Type '{ _: string; }' is not assignable to type 'string'.

23 color={{ _: 'green.2' }}

node_modules/@types/react/index.d.ts:1682:9
1682 color?: string;
~
The expected type comes from property 'color' which is declared here on type 'IntrinsicAttributes & ClassAttributes & ButtonHTMLAttributes & Pick & ButtonHTMLAttributes & ... 7 more ... & { ...; }, "onAbort" | ... 307 more ... | "as"> & { ...; } & { ...; }'

Our workaround is:

const MyComponent = styled<'div', Props>('div')`
  color: pink;
`;

...which allows the ExtraProps to override the attributes on a div element.

This does not seem to work at least in v10. Seems like intrinsic attributes take precedence over ExtraProps.

Something like this, works. But it's really ugly.

export const Box = styled('div', { shouldForwardProp })(
  { boxSizing: 'border-box' },
  space,
  color,
  width,
  fontSize,
  flex,
  alignSelf,
) as React.ComponentType<Omit<React.HTMLAttributes<HTMLDivElement>, keyof BoxComponentProps> & BoxComponentProps>;

For me, the solution was to use Radix https://github.com/modulz/radix instead of styled-system directly. Radix uses some parts of styled-system and has better TS support.

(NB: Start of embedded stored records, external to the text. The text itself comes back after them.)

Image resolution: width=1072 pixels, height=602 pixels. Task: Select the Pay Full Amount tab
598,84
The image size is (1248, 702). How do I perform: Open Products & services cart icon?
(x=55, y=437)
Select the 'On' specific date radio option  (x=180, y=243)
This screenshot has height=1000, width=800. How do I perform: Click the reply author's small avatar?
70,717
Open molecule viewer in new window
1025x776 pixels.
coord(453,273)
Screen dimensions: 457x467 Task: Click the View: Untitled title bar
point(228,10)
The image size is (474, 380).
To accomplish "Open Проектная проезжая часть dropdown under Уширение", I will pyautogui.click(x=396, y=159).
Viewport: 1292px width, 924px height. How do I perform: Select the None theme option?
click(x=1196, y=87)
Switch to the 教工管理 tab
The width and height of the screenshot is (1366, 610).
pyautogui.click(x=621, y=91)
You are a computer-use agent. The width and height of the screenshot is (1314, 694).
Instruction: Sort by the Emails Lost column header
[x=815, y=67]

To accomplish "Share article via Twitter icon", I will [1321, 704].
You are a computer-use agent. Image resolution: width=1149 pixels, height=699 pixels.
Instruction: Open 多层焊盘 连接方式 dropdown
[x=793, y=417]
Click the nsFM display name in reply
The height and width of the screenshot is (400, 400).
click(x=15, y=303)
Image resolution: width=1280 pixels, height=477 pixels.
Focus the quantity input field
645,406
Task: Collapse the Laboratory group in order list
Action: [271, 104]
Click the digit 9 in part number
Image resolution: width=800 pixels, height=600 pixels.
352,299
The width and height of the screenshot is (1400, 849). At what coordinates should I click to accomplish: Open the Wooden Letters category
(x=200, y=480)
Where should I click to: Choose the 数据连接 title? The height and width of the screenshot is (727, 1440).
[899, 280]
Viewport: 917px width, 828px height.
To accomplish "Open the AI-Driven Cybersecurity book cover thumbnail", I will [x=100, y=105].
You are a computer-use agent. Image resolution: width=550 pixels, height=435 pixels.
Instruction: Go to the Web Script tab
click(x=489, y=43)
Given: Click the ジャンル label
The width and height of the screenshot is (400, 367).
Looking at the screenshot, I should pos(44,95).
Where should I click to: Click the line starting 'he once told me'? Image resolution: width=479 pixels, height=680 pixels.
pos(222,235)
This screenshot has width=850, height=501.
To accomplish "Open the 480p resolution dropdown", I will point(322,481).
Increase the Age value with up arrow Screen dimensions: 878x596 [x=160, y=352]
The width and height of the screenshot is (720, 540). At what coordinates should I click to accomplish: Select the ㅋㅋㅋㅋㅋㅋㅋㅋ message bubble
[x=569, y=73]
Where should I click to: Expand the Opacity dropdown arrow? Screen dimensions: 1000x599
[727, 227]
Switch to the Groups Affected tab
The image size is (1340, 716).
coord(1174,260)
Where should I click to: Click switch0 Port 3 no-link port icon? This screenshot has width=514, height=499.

@potty Thanks! Glad it's solved your problem 馃憤

Just for everyone's clarity, Radix System is the wrapper on top of Styled System Core. Radix is the actual Design System for Modulz which is built on top of Radix System.

From what I can tell the issue here was about types with styled-system - that's somewhat out of the scope of this repository.

@Andarist That's not really true. It's not a Styled System issue, per se.

The issue is if you try type a prop which also happens to be a HTML Attribute.

For example, say you have an input component, and you want that to accept a size prop, and you want that to be of type array of strings or numbers (don't ask why 馃槢), then you get this type checking conflict.

and you want that to accept a size prop, and you want that to be of type array of strings or numbers

This is not a valid thing to do in emotion though (with default options). size will get passed onto underlying input element (in this example and unless you are using custom shouldForwardProp) which will result in an invalid value being set on as HTML attribute.

This indeed can be tweaked at runtime (with mentioned shouldForwardProp) - but supporting this at type level seems like bringing a lot of complexity into already complicated typings. TS doesn't have an easy way of overriding existing types. We'd have to accept Yet Another Type Parameter and use a helper like this:

type Merge<M, N> = Omit<M, Extract<keyof M, keyof N>> & N

to output correct type. This still wouldn't really be sound - because we wouldn't be (at least not easily) able to constraint configured shouldForwardProp to really follow what has been specified in those types.

It seems to me that using as assertion for this is the way to go - it's ugly but also warns a reader that this is some funky unsound stuff (which is a good thing). This ugliness can be hidden in one place in your codebase, so I would say that this is an acceptable solution.

@JakeGinnivan Please correct me if I'm talking bollocks here :p

@Andarist created a PR with a potential solution. It's another overload so it shouldn't increase compile time for those not using the feature? That is untested though

@Andarist yeah I totally get what you mean. In a way, it feels like we shouldn't be creating props that clash with DOM Attributes. And that is what Styled System does by default, for example, color in a p element.